Pull out each line in the items below that contains the word "resolution", copying each one in full.

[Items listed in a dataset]

____________________

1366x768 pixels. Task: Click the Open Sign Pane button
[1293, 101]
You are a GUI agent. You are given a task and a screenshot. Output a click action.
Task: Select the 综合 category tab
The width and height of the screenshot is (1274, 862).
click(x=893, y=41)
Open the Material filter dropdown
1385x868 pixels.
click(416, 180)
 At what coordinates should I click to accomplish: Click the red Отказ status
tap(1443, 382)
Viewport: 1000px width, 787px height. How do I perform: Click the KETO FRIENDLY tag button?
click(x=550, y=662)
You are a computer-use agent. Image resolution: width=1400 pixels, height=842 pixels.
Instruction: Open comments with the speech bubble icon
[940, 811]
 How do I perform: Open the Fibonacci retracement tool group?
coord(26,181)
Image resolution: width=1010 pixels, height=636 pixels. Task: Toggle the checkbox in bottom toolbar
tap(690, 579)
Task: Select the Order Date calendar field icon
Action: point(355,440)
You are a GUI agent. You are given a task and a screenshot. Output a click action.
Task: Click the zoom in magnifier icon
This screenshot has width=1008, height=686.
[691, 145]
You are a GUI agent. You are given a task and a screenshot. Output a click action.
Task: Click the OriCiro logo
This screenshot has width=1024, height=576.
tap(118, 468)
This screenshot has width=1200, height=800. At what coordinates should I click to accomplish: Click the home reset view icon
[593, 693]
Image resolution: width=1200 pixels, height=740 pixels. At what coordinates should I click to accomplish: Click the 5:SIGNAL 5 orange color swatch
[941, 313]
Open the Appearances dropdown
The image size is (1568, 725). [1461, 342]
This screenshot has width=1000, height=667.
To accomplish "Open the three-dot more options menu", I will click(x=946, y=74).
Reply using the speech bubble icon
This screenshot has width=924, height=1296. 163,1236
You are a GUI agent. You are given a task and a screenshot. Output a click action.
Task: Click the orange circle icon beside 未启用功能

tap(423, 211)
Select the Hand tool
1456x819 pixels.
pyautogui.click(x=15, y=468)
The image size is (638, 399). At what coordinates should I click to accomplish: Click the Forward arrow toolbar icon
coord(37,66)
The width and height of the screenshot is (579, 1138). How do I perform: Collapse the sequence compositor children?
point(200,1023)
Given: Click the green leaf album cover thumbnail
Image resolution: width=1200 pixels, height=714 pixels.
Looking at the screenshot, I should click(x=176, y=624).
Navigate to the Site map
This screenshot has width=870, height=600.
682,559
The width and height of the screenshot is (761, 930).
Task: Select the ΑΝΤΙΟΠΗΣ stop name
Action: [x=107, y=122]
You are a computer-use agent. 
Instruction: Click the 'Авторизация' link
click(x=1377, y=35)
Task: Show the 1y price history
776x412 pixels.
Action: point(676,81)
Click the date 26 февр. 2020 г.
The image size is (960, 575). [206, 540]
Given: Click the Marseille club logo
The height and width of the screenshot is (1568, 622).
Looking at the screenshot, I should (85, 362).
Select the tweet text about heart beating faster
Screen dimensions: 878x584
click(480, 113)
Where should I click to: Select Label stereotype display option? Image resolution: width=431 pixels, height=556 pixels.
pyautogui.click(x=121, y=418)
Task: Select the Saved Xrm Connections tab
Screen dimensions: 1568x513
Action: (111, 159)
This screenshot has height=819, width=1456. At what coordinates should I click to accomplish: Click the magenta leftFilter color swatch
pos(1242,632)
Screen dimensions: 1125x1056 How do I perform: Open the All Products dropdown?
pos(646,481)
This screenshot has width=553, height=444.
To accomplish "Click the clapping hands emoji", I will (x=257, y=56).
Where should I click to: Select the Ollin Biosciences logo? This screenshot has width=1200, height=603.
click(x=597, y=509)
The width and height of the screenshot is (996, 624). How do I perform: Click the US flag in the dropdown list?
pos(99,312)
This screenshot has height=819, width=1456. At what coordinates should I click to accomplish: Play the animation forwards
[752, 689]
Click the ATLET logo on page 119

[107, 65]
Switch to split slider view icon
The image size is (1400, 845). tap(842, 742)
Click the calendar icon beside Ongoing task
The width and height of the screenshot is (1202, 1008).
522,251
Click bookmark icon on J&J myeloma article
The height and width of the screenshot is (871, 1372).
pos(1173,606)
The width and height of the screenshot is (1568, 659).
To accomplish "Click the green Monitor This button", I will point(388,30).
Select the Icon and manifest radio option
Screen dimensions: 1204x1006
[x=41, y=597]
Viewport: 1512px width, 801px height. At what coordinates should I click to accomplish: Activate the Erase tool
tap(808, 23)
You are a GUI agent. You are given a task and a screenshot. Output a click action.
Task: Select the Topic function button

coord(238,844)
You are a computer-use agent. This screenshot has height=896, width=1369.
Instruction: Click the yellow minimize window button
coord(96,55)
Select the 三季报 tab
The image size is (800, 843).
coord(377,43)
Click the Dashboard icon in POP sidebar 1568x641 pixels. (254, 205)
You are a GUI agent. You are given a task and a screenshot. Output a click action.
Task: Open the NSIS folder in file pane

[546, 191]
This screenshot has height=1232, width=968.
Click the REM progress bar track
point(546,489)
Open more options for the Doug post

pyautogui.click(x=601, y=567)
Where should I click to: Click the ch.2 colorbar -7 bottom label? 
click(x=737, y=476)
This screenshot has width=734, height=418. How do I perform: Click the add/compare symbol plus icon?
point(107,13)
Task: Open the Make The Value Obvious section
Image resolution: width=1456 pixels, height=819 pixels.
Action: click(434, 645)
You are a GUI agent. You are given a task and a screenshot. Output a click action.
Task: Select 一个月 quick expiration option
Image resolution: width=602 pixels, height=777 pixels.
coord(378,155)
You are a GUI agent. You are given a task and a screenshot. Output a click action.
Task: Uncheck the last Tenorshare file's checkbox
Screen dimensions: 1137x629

____________________

## Answer to this exercise
You are a computer-use agent. Image resolution: width=1400 pixels, height=842 pixels.
Image resolution: width=1010 pixels, height=636 pixels. Task: Toggle the checkbox in bottom toolbar
Image resolution: width=1200 pixels, height=740 pixels. At what coordinates should I click to accomplish: Click the 5:SIGNAL 5 orange color swatch
Image resolution: width=1200 pixels, height=714 pixels.
Where should I click to: Select Label stereotype display option? Image resolution: width=431 pixels, height=556 pixels.
Image resolution: width=1456 pixels, height=819 pixels.
Image resolution: width=602 pixels, height=777 pixels.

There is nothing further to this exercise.